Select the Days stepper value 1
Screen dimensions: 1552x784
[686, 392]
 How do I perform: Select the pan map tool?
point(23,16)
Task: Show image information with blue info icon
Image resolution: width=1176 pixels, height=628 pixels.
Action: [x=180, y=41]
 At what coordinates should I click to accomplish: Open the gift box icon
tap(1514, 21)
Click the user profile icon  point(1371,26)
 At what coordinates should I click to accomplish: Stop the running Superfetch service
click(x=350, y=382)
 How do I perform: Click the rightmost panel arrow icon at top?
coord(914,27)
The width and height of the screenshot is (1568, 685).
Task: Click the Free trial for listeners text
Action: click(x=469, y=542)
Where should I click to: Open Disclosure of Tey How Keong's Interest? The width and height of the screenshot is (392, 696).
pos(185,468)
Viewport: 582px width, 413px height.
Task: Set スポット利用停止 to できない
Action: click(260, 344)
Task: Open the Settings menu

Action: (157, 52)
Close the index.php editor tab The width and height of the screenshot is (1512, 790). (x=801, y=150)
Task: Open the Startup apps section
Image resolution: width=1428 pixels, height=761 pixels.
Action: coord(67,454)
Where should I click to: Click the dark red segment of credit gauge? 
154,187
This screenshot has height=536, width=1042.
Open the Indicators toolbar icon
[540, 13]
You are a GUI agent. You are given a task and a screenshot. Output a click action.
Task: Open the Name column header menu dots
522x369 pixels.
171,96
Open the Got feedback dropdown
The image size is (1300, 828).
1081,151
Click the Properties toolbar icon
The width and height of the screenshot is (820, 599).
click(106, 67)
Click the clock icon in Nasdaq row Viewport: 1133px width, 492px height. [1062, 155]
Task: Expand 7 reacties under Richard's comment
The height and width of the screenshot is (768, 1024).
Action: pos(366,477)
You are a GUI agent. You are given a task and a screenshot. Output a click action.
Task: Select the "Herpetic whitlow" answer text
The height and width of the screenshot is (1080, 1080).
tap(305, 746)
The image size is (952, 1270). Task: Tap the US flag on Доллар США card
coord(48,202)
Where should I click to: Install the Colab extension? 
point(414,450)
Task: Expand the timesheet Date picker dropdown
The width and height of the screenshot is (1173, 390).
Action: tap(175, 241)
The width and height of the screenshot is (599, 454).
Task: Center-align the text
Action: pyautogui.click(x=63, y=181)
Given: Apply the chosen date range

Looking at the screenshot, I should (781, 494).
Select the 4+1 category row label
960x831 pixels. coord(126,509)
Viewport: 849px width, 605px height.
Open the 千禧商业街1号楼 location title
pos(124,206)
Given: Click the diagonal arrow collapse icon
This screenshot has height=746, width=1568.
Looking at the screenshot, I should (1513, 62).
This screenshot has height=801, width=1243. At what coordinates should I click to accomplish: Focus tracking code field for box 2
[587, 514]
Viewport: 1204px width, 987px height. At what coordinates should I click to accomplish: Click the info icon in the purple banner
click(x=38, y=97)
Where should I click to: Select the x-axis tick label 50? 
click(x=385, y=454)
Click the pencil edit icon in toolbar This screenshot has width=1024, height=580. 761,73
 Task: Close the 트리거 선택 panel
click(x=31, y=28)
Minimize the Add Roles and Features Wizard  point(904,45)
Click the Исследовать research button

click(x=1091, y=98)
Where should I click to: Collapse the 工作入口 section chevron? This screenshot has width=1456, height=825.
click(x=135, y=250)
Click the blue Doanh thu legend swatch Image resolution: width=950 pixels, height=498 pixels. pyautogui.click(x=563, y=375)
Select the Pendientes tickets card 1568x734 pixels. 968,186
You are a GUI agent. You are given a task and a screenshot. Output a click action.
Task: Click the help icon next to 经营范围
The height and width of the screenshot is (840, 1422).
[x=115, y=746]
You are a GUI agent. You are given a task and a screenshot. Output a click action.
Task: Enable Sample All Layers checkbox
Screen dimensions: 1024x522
-*-
:: WORK INSTRUCTION ::
Write out each line above that contains the word "dropdown".

:: SOLUTION ::
Open the Got feedback dropdown
Task: Expand the timesheet Date picker dropdown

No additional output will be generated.